She also ended up with mange. It manifested itself at about four months, until Nika was as bald as a radish. Our wonderful vet prescribed Promeris and kept a close eye on her and now, at 16 months, she is mange free.
When Megan landed a Disney internship at Epcot working with dolphins, Nika stayed with us. She and Noah played together, ate together, slept together. Nine long and beautiful months. Then Megan’s internship ended in June 2012 and she started a dogwalking business and Nika moved to Orlando with Megan.
At least once a month, we visited Megan or she visited us or we met in Cassadaga and, of course we brought the dogs. Every time these two dogs were reunited, beautiful things happened. One time Megan pulled into a B&B near Cassadaga and Nika leaped out of the window of a moving car to get to Noah. Always, they seemed to pick up just where they had left off, just as we humans do, commiserating, planning, enjoying.

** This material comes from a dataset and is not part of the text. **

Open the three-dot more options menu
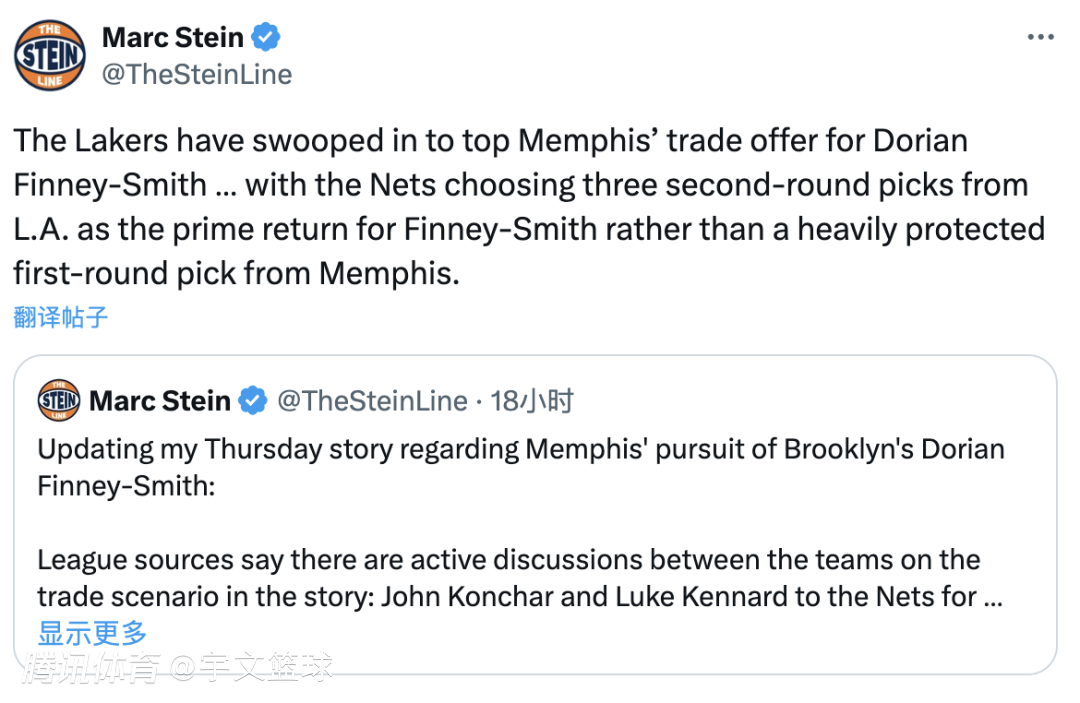Viewport: 1080px width, 703px height. click(1041, 38)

Megan and Nika were here for a week for Thanksgiving and both dogs were really in their element. After all, Obama had swept the election, the humans were optimistic, their lives were branching out in new directions, things were looking good. For Nika, who has become an urban apartment dog, it was a chance to go in and out whenever she wanted, For Noah, it was about Nika.

The relationship between these two is really indescribable. Both of the dogs accept our three cats – and vice versa. Cats aren’t the issue. The issue is separation. Nika is clearly Megan’s dog, she is her human. But it’s equally clear that Nika loves her Noah and that Noah loves his Nika and…here we are. An impasse.
Love and its obstacles. And hey, it’s not like either of these dogs can act on whatever they’re feeling for each other. Both are neutered. This is some strange and wonderful soul connection, two dogs, three humans, and well, we’ll see. Nika mange free. Noah is humanized.